- [Information]

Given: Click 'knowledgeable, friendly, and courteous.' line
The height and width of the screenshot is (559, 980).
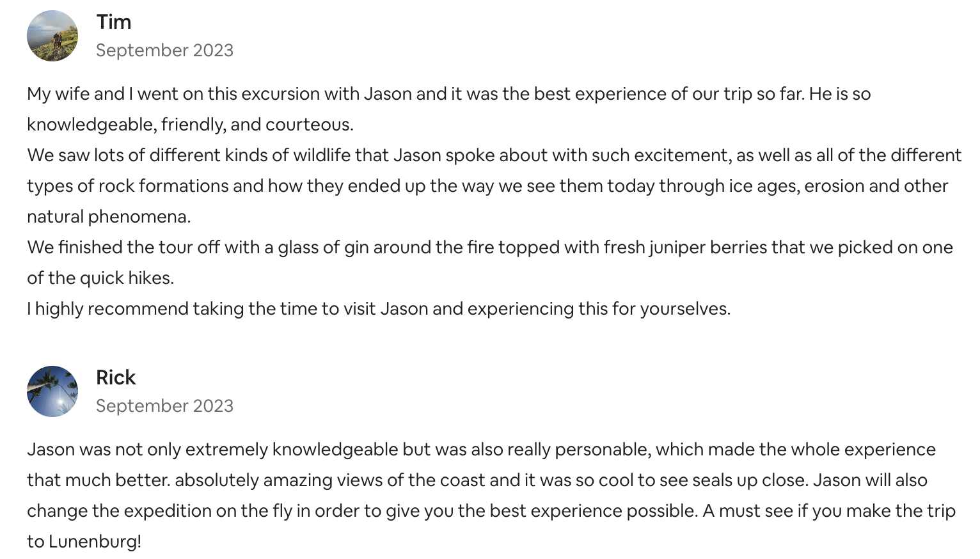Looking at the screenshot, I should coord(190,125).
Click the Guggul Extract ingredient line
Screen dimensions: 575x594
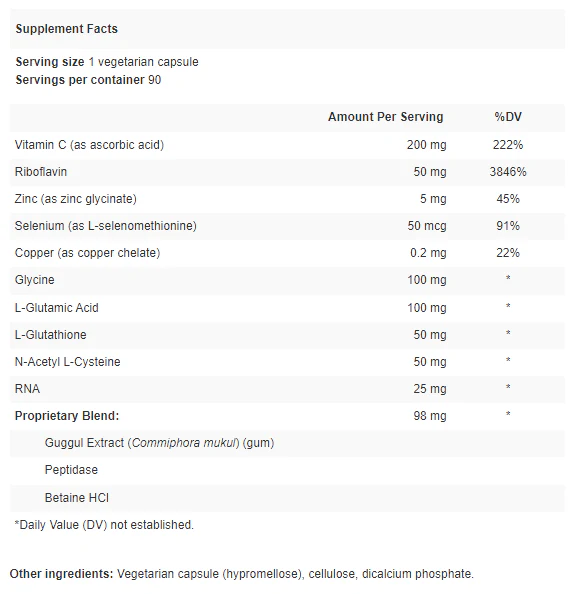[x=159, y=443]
---
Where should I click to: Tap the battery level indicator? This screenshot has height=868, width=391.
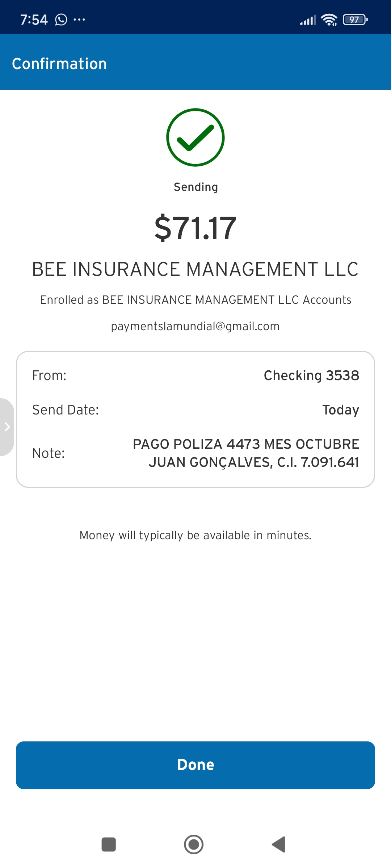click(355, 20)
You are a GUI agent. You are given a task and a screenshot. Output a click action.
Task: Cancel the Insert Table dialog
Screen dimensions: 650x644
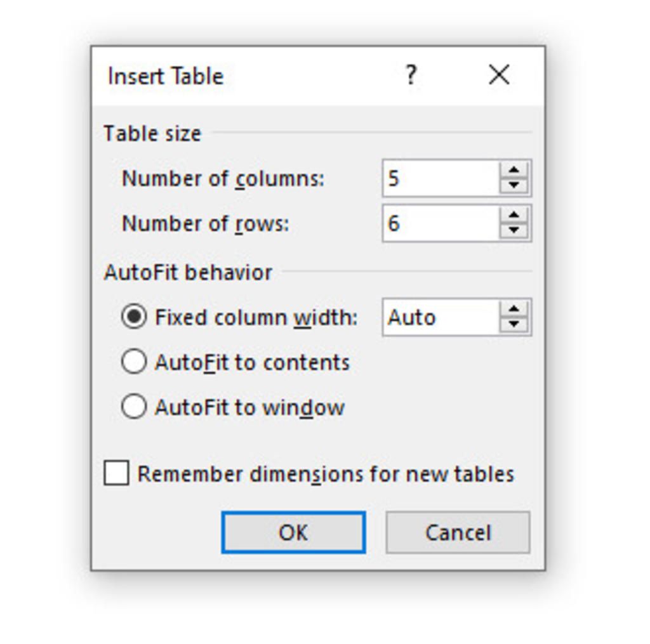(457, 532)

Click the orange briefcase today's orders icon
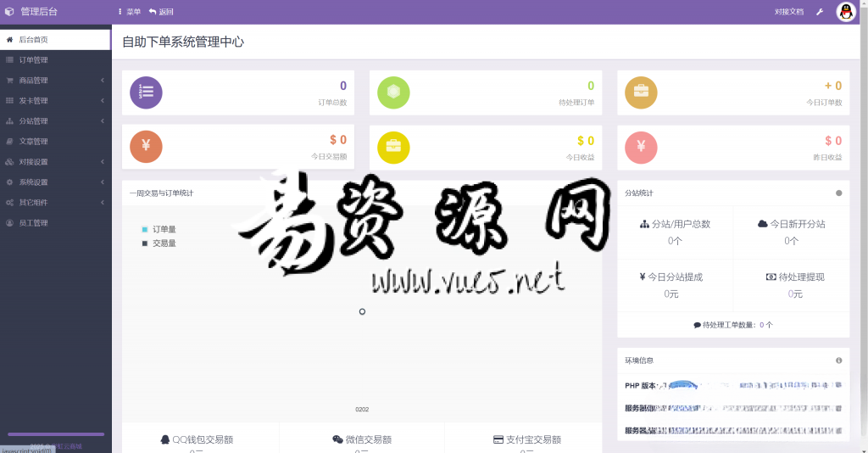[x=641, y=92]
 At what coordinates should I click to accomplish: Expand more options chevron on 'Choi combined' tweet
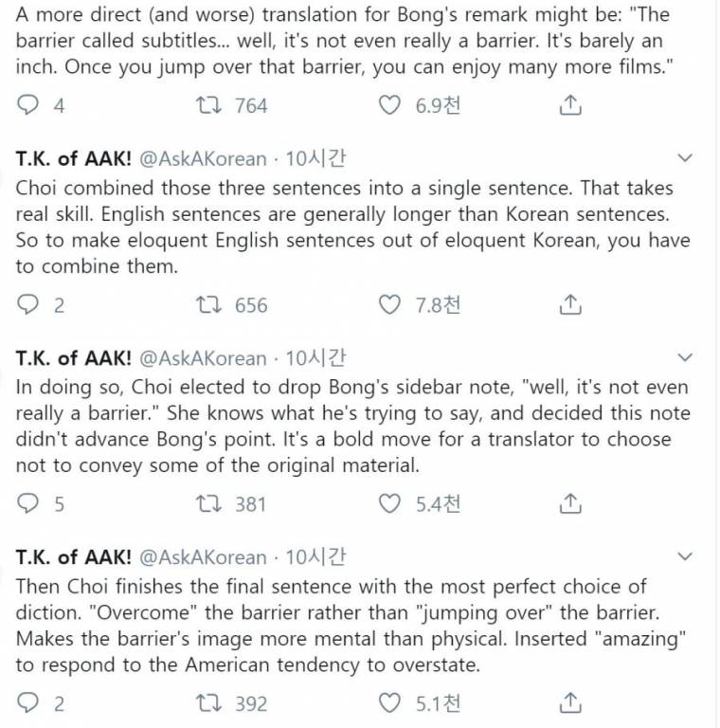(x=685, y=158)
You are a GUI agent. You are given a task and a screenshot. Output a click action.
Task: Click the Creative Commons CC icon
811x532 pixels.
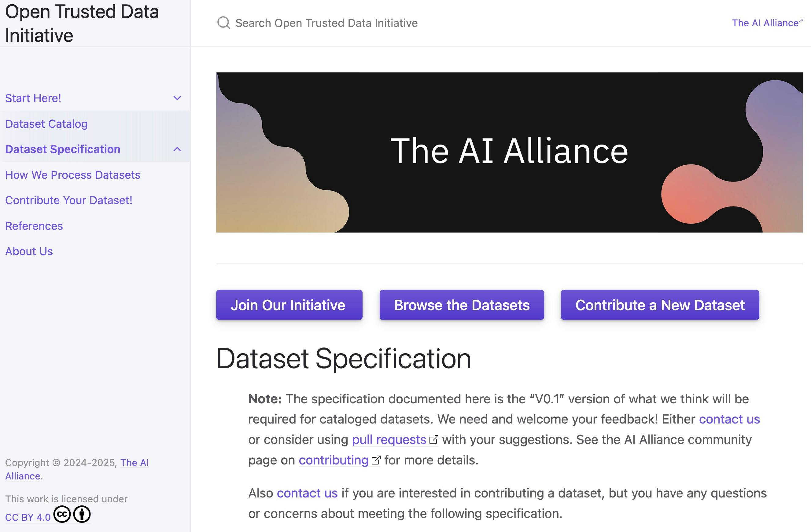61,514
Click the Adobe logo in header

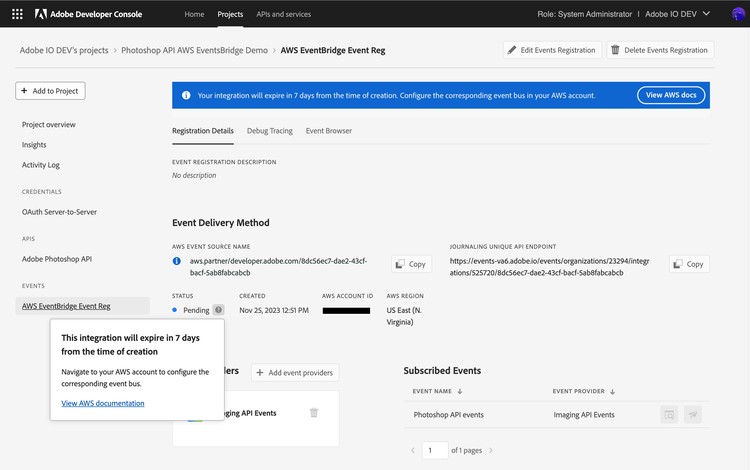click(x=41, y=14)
* * *
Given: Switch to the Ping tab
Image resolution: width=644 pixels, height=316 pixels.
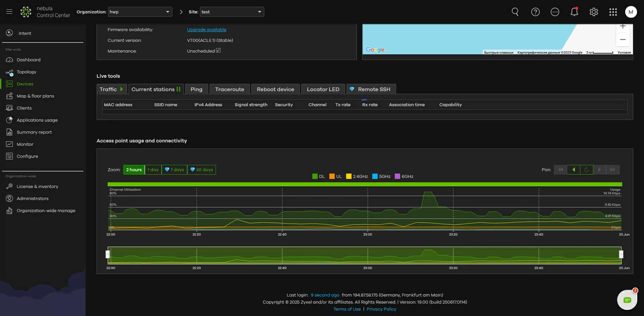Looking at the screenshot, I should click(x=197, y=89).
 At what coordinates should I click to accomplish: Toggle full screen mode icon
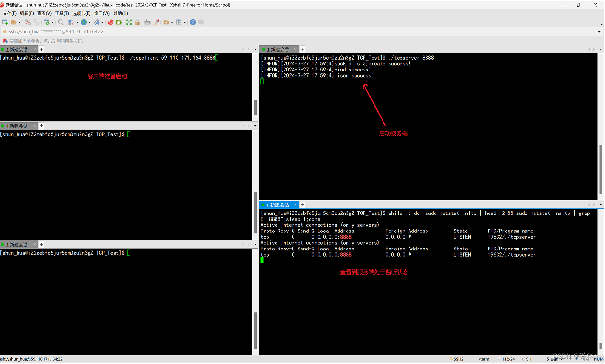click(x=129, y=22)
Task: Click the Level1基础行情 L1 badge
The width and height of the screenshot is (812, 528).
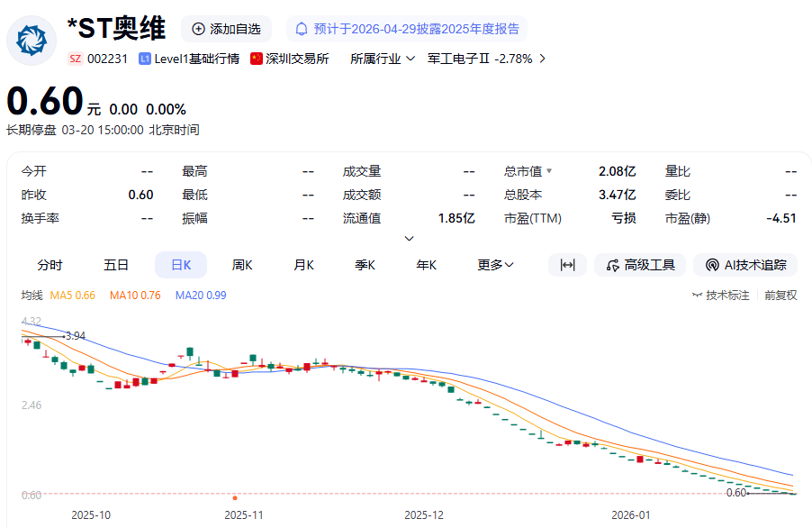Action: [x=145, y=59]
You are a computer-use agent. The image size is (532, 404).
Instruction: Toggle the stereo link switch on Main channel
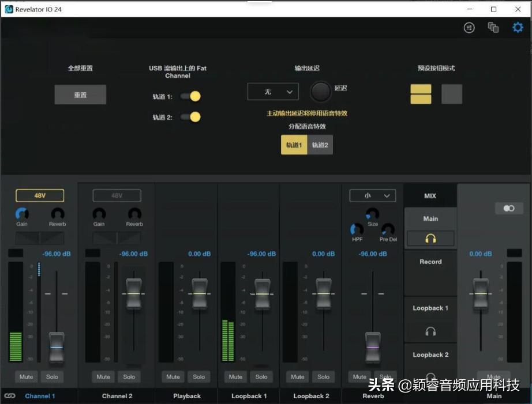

- [Exercise]
Copy word for word the lines of the records above from the one with "Image resolution: width=644" up to and including the one with "Instruction: Toggle the". Skip the pictures.

- [Task answer]
Image resolution: width=644 pixels, height=316 pixels.
Looking at the screenshot, I should click(x=197, y=89).
 At what coordinates should I click to accomplish: Toggle full screen mode icon
click(x=129, y=22)
Task: Click the Level1基础行情 L1 badge
The width and height of the screenshot is (812, 528).
Action: [x=145, y=59]
You are a computer-use agent. The image size is (532, 404).
Instruction: Toggle the stereo link switch on Main channel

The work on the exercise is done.